On Saturday, 18 January 2014 at 01:46:55 UTC, Walter Bright wrote:
The autopilot software was designed by someone who thought it should keep operating even if it detects faults in the software.
I would not write autopilot or life-support software in D. So that is kind of out-of-scope for the language. But:
Keep the system simple, select a high level language and verify correctness by an automated proof system.
Use 3 independently implemented systems and shut down the one that produces deviant values. That covers more ground than the unlikely null-pointers in critical systems. No need to self-detect anything.
Consider also the Toyota. My understanding from reading reports (admittedly journalists botch up the facts) is that a single computer controls the brakes, engine, throttle, ignition switch, etc. Oh joy. I wouldn't want to be in that car when it keeps on going despite having self-detected faults.
So you would rather have the car drive off the road because the anti-skid software abruptly turned itself off during an emergency manoeuvre?
But would you stay in a car where the driver talks in a cell-phone while driving, or would you tell him to stop? Probably much more dangerous if you measured correlation between accidents and system features. So you demand perfection from a computer, but not from a human being that is exhibiting risk-like behaviour. That's an emotional assessment.

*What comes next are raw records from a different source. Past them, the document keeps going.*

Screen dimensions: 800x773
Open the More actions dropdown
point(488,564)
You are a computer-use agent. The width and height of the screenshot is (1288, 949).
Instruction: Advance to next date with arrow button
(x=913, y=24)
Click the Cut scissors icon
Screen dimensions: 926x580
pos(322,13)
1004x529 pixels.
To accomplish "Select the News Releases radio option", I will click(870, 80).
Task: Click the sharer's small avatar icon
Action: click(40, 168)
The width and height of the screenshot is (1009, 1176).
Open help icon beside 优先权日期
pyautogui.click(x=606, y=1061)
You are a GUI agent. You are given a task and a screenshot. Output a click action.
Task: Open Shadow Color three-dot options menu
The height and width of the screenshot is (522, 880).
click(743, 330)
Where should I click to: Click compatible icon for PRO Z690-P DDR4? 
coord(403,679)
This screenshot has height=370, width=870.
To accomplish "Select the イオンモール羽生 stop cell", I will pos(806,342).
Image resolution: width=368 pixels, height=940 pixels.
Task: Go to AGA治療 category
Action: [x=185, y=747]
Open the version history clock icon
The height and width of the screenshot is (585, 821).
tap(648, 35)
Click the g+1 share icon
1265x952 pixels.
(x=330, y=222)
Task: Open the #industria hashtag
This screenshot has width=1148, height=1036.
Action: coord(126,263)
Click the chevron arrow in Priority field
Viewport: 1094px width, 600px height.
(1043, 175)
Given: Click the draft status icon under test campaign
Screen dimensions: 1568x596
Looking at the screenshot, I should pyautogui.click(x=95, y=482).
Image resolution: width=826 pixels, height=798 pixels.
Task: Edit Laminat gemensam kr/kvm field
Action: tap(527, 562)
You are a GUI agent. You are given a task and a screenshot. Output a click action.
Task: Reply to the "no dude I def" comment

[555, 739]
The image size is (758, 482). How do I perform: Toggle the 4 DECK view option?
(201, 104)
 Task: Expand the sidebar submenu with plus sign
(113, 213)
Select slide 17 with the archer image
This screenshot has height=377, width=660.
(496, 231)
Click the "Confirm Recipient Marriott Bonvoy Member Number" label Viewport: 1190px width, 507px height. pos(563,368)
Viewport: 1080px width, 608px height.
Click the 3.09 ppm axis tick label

The rational action would be to improve the overall safety of the system, rather than optimizing a single part. So spend the money on installing a cell-phone jammer and an accelerator limiter rather than investing in more computers. Clearly, the computer is not the weakest link, the driver is. He might not agree, but he is and he should be forced to exhibit low risk behaviour. Direct effort to where it has most effect.
(From a system analytical point of view. It might not be a good sales tactic, because car buyers aren't that rational.)